§ **DATASET**
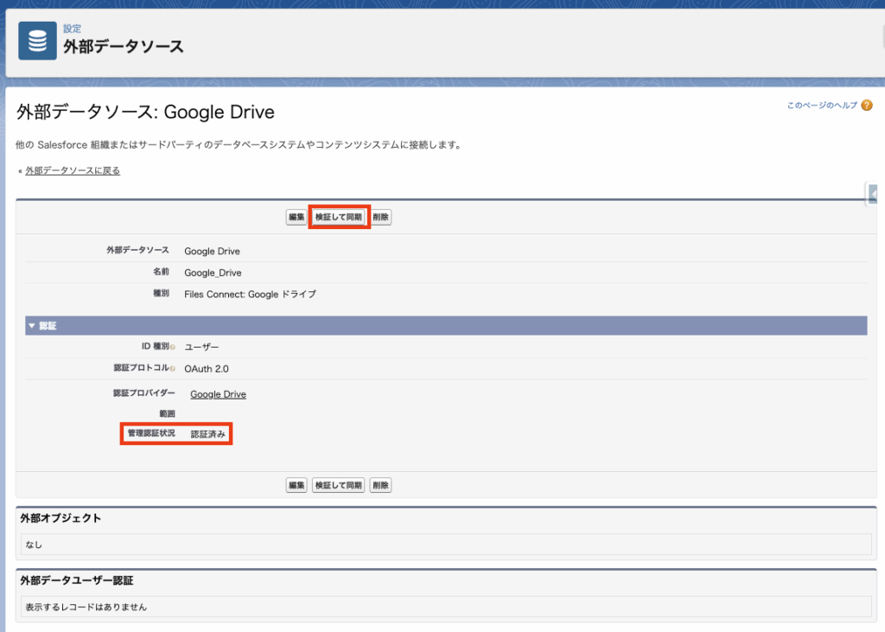Screen dimensions: 885x632
Task: Click the 認証済み status value
Action: [209, 435]
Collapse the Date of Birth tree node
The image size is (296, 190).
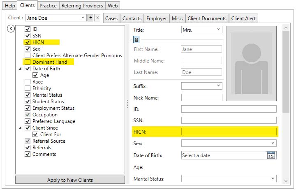tap(20, 69)
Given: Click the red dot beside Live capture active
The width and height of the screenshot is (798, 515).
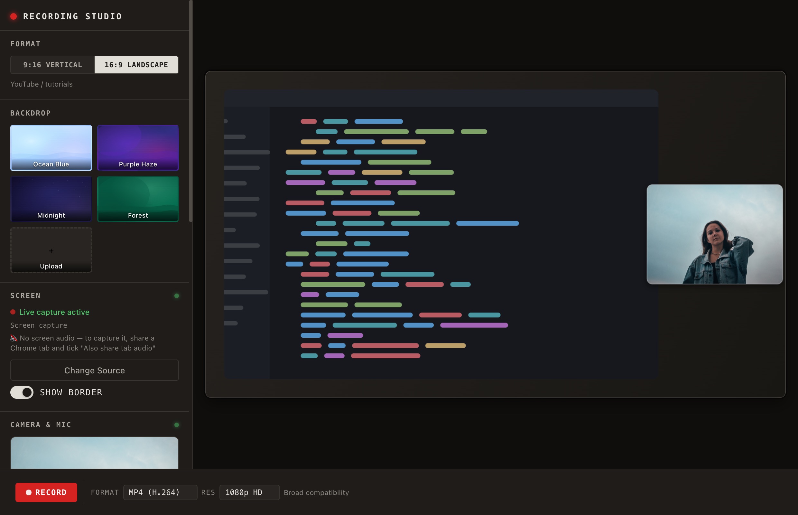Looking at the screenshot, I should [13, 312].
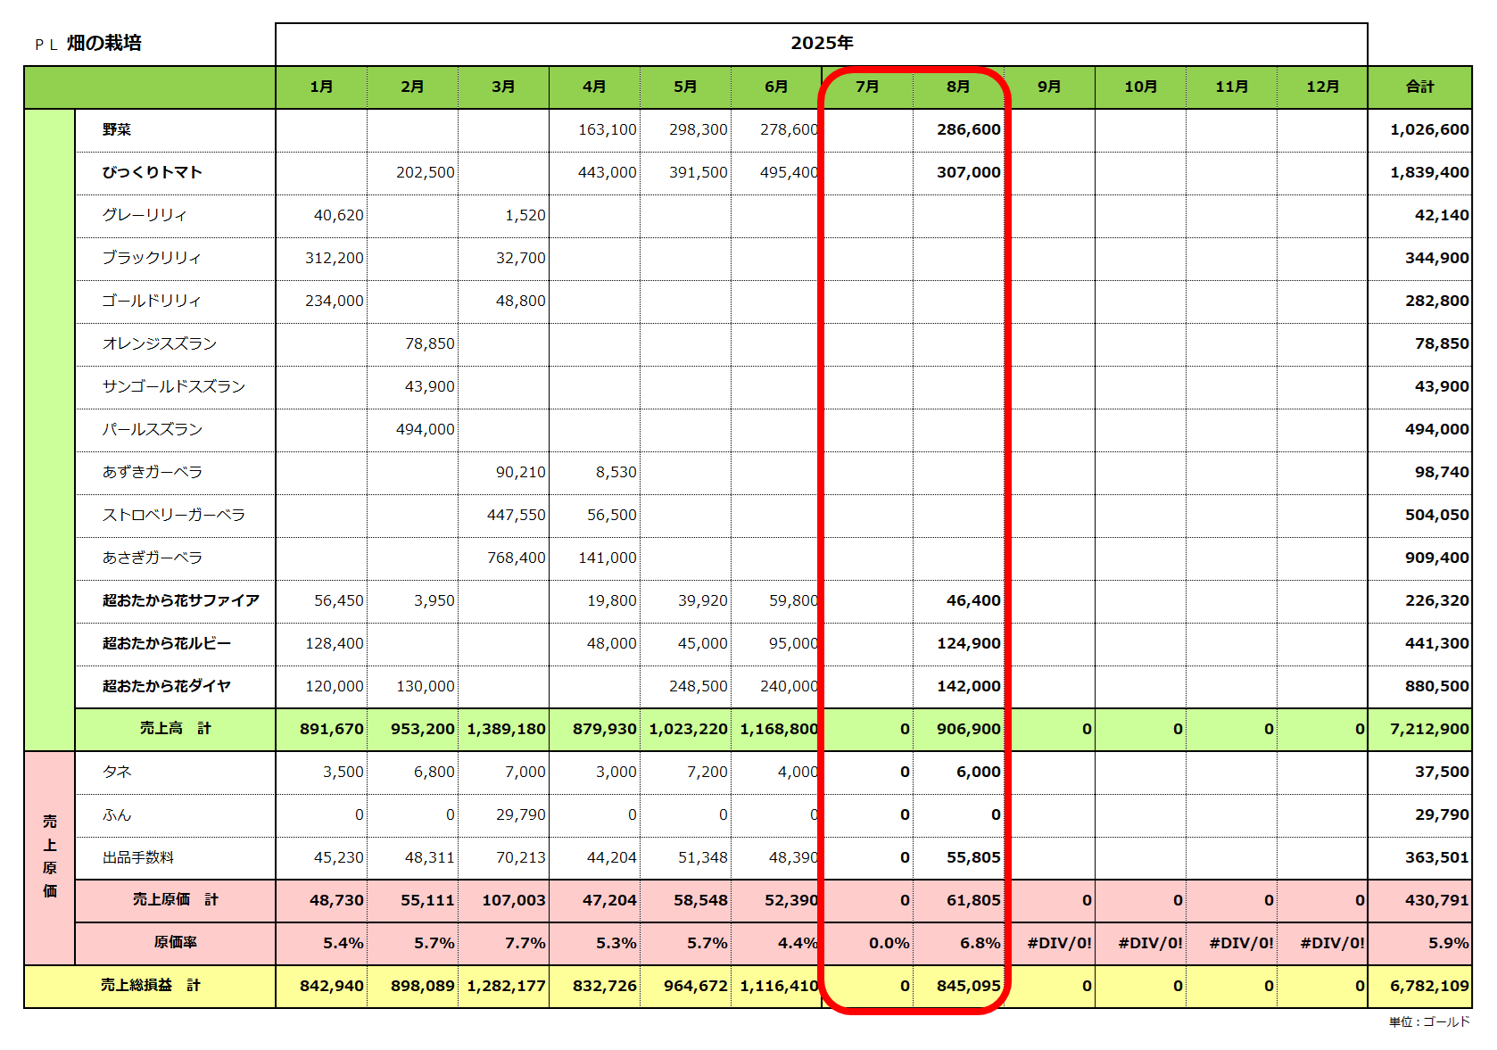1497x1050 pixels.
Task: Click the 1月 ブラックリリィ value 312,200
Action: [334, 258]
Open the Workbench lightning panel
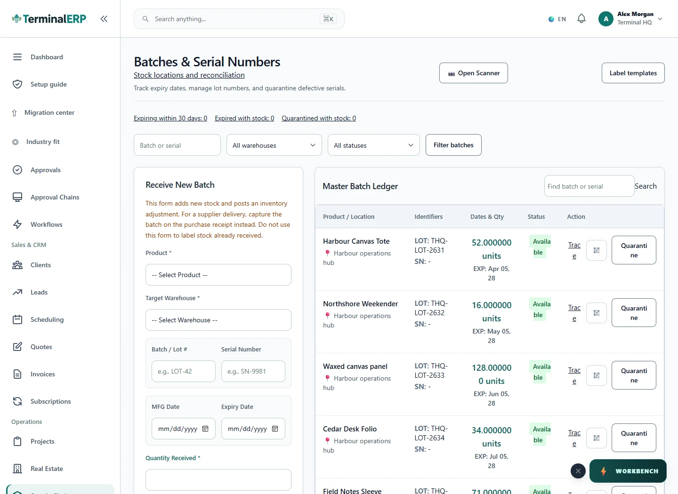Viewport: 678px width, 494px height. pos(628,471)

§ **EXERCISE DESCRIPTION**
From the line with "The image size is (296, 190)." through the final line of the records above, return each line exactly and nothing else. Pictures are to be skipped.

§ **SOLUTION FOR THIS TASK**
The image size is (296, 190).
tap(20, 69)
Given: Click the red dot beside Live capture active
The width and height of the screenshot is (798, 515).
Looking at the screenshot, I should [13, 312].
1497x1050 pixels.
Task: Click the 1月 ブラックリリィ value 312,200
Action: [334, 258]
Open the Workbench lightning panel
Viewport: 678px width, 494px height. pos(628,471)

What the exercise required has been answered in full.